- Illinois state flag
- Active: February 23, 1865, to February 8, 1866
- Country: United States
- Allegiance: Union
- Branch: Union Army
- Role: Infantry

= 151st Illinois Infantry Regiment =

The 151st Regiment Illinois Volunteer Infantry was an infantry regiment that served in the Union Army during the American Civil War.

==Service==
The 151st Illinois Infantry was organized at Quincy, Illinois, and mustered into Federal service on February 23, 1865, for a one-year enlistment. Just two days after they were mustered, they moved to Springfield, Illinois, where their field officers and staff were mustered, and where they also received their arms.

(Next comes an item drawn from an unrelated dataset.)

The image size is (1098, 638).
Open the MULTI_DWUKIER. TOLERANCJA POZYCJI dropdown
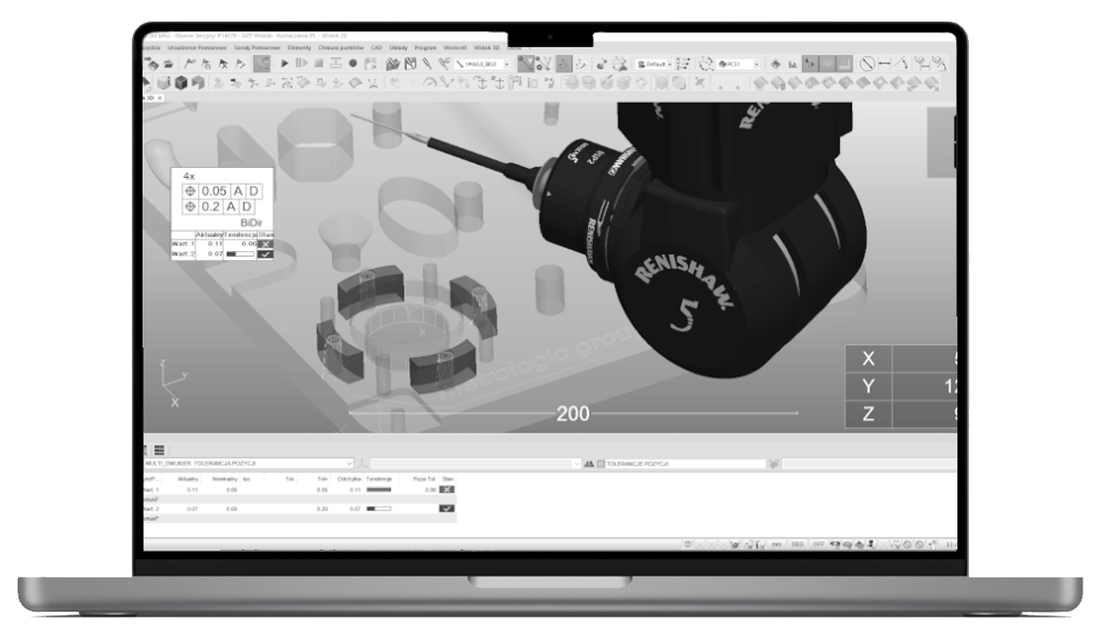tap(352, 463)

The regiment later moved to Dalton, Georgia, and from there, they were engaged in drilling, picket, guard, and scouting duties.

On April 23, Colonel Woodall, under a flag of truce, moved to Macon, Georgia, to carry terms of surrender to General Wofford and his command. And on May 2, the regiment moved to Kingston, Georgia, to receive the surrender of Wofford and his 10,400 rebels, which was completed on May 15.

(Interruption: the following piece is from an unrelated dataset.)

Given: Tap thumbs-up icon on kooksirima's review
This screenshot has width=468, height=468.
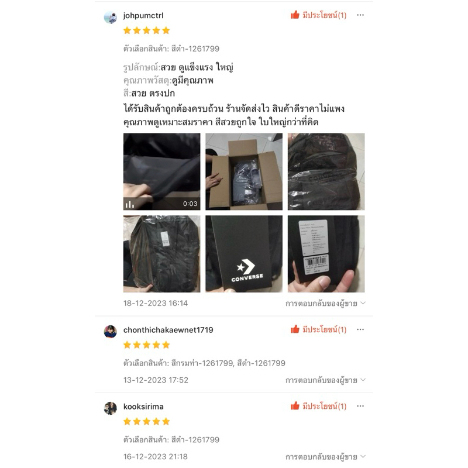Looking at the screenshot, I should 295,406.

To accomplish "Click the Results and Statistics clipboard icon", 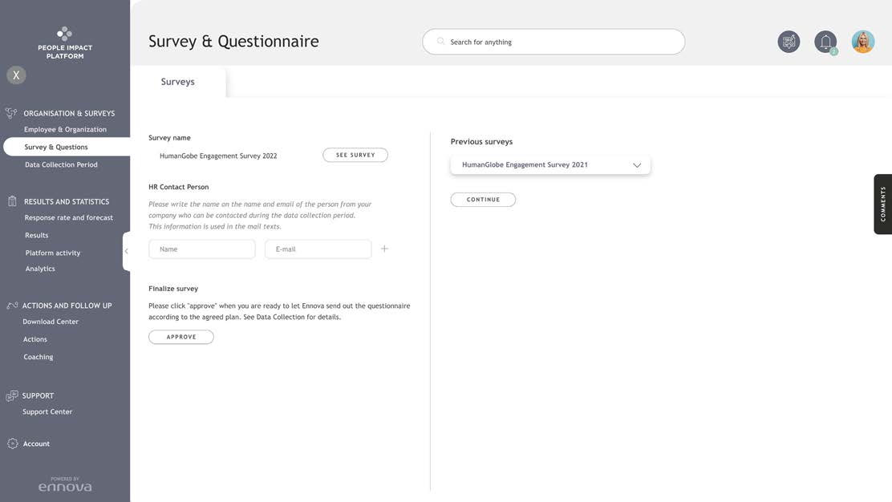I will click(12, 201).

Colonel Woodall was left in command at Kingston; meanwhile, Companies D and F were detached from the regiment, with Company D being sent to conduct garrison duty at Adairsville, and Company F being sent to Rome for garrison duty, while Lieutenant Colonel Snow was left in command of the regiment.

On July 24, Lieutenant Colonel Snow, along with three companies, moved to Carterville; meanwhile, Major Battey was sent to Rome to relieve Captain Hair of Company F,

On July 31, the regiment moved to Columbus, Georgia , and conducted duty there until January 1866.

The regiment mustered out on February 8, 1866.

==Total strength and casualties==
The regiment had 51 enlisted men who died of disease.

==Commanders==
- Colonel French B. Woodall - mustered out with the regiment.